Our results demonstrated that in patients with hypertension the association between HDL‐C and risk of cardiovascular events is L‐shaped. More recently, Valentino and coworkers 12 analyzed the relationship between HDL‐C levels and cardiovascular events in hypertensive patients as part of the Campania Salute Network in Southern Italy by showing that a non‐linear U‐shaped association between HDL‐C levels and cardiovascular health outcomes. Interestingly, the increased cardiovascular risk associated with high HDL‐C was not confirmed in female patients. However, this finding conflicts with the results of our study. This might be due to differences in the population of the participants. Valentino and coworkers 12 studied a group from a general population. Conversely, SPRINT enrolled an older cohort (mean age, 68 years), with 28% of participants 75 years of age or older, and also included participants with chronic kidney disease. This study only less than 3% of the participants had HDL‐C levels greater than 80 mg/dL, a much lower prevalence than the 7% participants reported in the study of general population in Canada, as well as approximately 8%–9% reported in the general population of northern China.
This highlights the complexity of the relationship between HDL‐C levels and CVD. HDL‐C levels may not be able to fully reflect the real cardioprotective effect of HDL. The association between very high HDL‐C levels and risk of mortality may be driven by heterogenous groups of HDL‐C particles, which may play critical roles beyond the measured levels of HDL‐C. Further, the function of HDL‐C particles could be converted from anti‐inflammatory to proinflammatory under certain circumstances, such as increased oxidative stress. 8 Future studies are warranted to identify specific mechanisms by investigating the functionality of various major HDL‐C apolipoprotein components.

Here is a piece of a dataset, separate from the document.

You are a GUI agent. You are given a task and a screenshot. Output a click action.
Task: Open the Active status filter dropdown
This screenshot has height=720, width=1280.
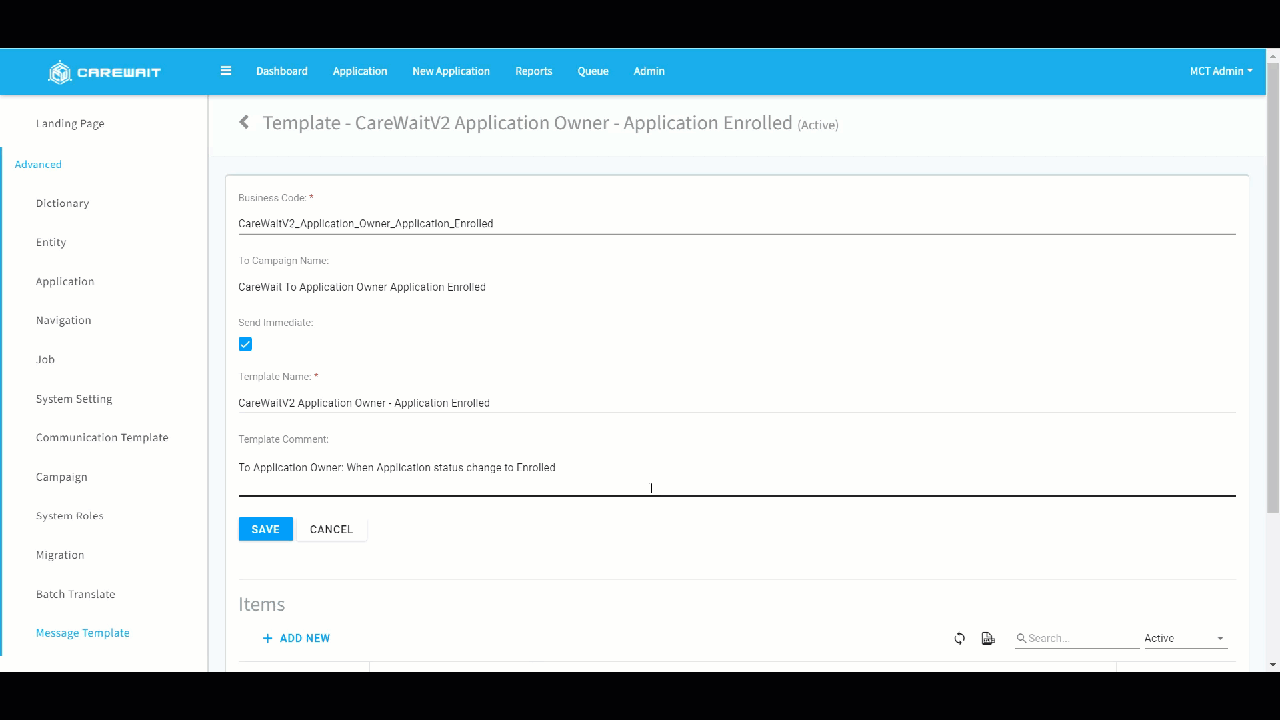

In addition, we found a significant sex difference in the relationship between HDL‐C levels and adverse cardiovascular events. In male patients, high HDL‐C levels predicted a lower incidence of cardiovascular outcomes, whereas in female patients, HDL‐C levels were not associated with the incidence of adverse cardiovascular events. It is well known that HDL loses its cardiovascular protective function under certain conditions and may promote the development of atherosclerosis, particularly in postmenopausal women. 8 , 21 , 23 , 24 This may be related to the changes in hormone levels that occur following menopause. Several detrimental physiological changes affect the transition to menopause in women, including changes in sex hormones, deposition of body fat, and distribution of lipids. Over time, the accumulation of these changes may trigger a chronic inflammatory state that may hinder the cardioprotective ability of HDL. 16 , 25 Menopausal hormonal changes could lead to the accumulation of CVD risk factors. During the menopausal transition, the reduction of estradiol, an effective antioxidant, may increase lipid peroxidation and the formation of reactive oxygen species in women. Which in turn may affect the protein composition of HDL, thus depleting anti‐inflammatory and/or antioxidant proteins and enriching for pro‐inflammatory proteins. In vitro biochemical analysis of lipoprotein in a small subset of premenopausal and postmenopausal women (30 per group) demonstrated that postmenopausal women displayed an impairment in their ability to limit LDL oxidation, independent of the level of HDL. These results suggest that HDL particles may lose some of their anti‐atherosclerotic properties during the menopausal transition. 26 , 27 , 28 El Khoudary and coworkers reported that menopause may have differing effects on different HDL particles. They found that menopause does not affect the cardioprotective effect of small HDL particles, whereas large HDL particles are affected by menopause. They suggest that high HDL‐C levels in older women may be a marker of HDL dysfunction. It is possible that this is one of the reasons why HDL‐C loses its cardio protective effect in elderly women. 11
As for LDL‐C, in a study involving 27 533 women with an average follow‐up period of 17.2 years, Mora and coworkers revealed that relying on LDL‐C alone might overestimate or underestimate the risk in a subgroup in which LDL‐C was inconsistent with another LDL‐related measurement method (up to a quarter of the total population). Therefore, in our study, no statistically significant correlation between LDL‐C levels and the risk of composite cardiovascular outcomes was identified among patients with hypertension but without diabetes from the SPRINT. This may be attributable to the short follow‐up period or to the fact that the LDL‐C level itself is not a good predictor of composite cardiovascular outcomes.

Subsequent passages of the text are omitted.